CONICET | Buscador de Institutos y Recursos Humanos

Thermal stability of membrane proteins is poorly understood, and remarkably little is known about the stability of thermophilic membrane proteins. The aim of this work was to characterize the kinetic thermal stability of CopA, a thermophilic PIB-type Cu-ATPase from Archaeoglobus fulgidus. CopA was heterologously expressed in E. coli, solubilized in dodecylmaltoside (DDM), and affinity purified. When reconstituted in asolectin-DDM micelles, the enzyme retained thermophilic characteristics with maximum activity at 75ºC and Ea=103 kJ/mol. The purified enzyme was preincubated at different temperatures and the ATPase activity was measure at 75°C as a function of the preincubation time. Our results showed an exponential irreversible decrease in the enzyme activity with a kinact=0.013 min-1 at 75°C and Ea=190 kJ/mol. As expected, CopA inactivates much slower than mesophilic P-ATPases (e.g. the plasma membrane calcium pump) in similar conditions, but surprisingly the Ea for the inactivation process are in the same order.
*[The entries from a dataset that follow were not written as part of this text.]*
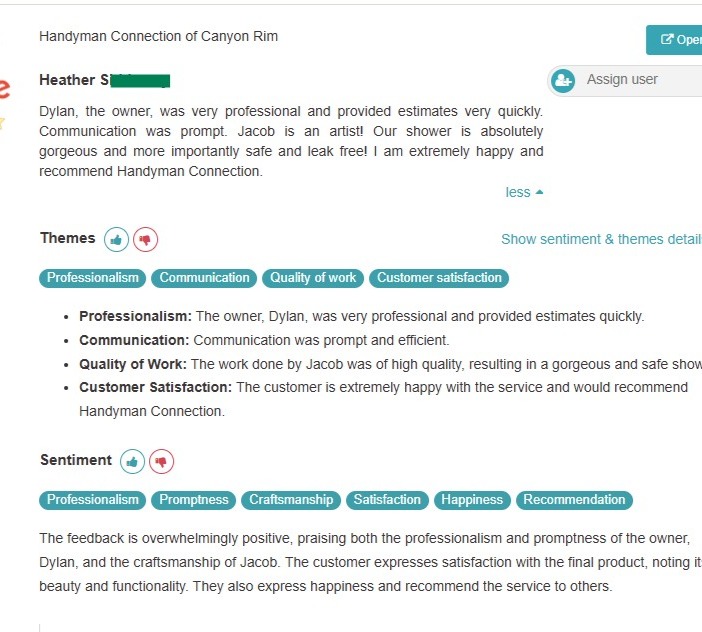
Task: Thumbs up the Sentiment section
Action: click(x=132, y=462)
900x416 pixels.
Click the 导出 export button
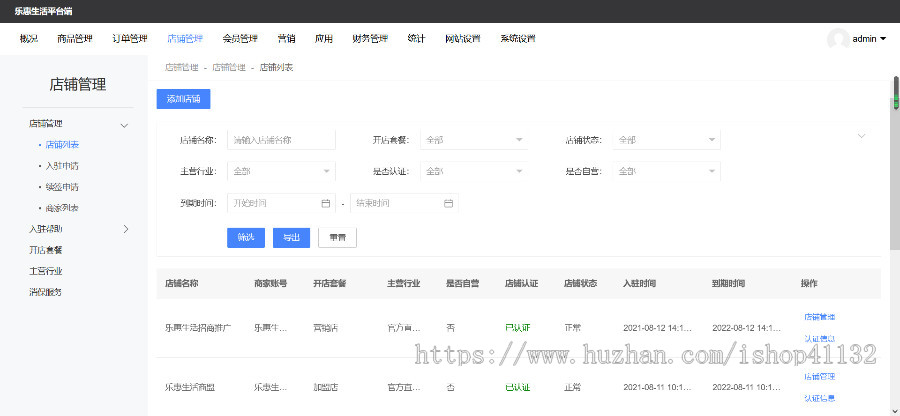point(291,238)
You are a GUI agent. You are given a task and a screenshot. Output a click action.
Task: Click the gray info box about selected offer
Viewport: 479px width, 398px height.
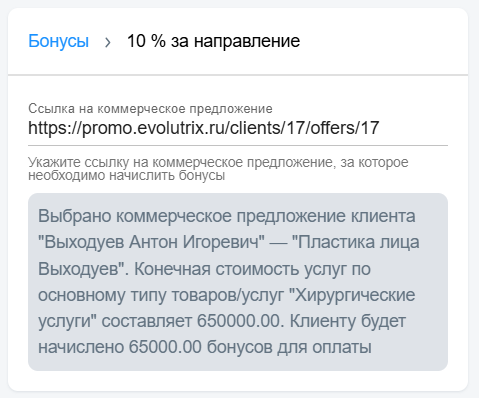[238, 282]
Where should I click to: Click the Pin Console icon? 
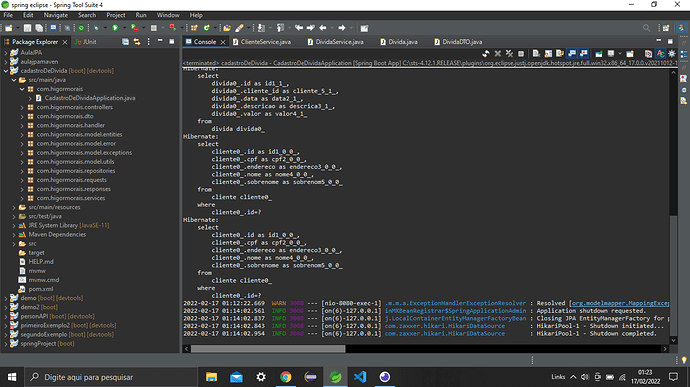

We also determined the binding of ANS to the protein as a function of the preincubation time at 75°C and found that ANS fluorescence intensity irreversibly decay to a constant value (I∞=0.7Io), following the same kinetics than inactivation. Controls show that inactivation was not associated with either fragmentation or formation of SDS-stable protein aggregates. These results indicate that thermophilic membrane proteins are more stable than their mesophilic counterparts and retain their stability even when heterologously expressed. The first order rates suggest a two-state process involving only fully active and inactive molecules, and the similarity between the kinetics for inactivation and binding of ANS suggest that inactivation leads to a conformation that still conserves large hydrophobic regions (probably the transmembrane domain).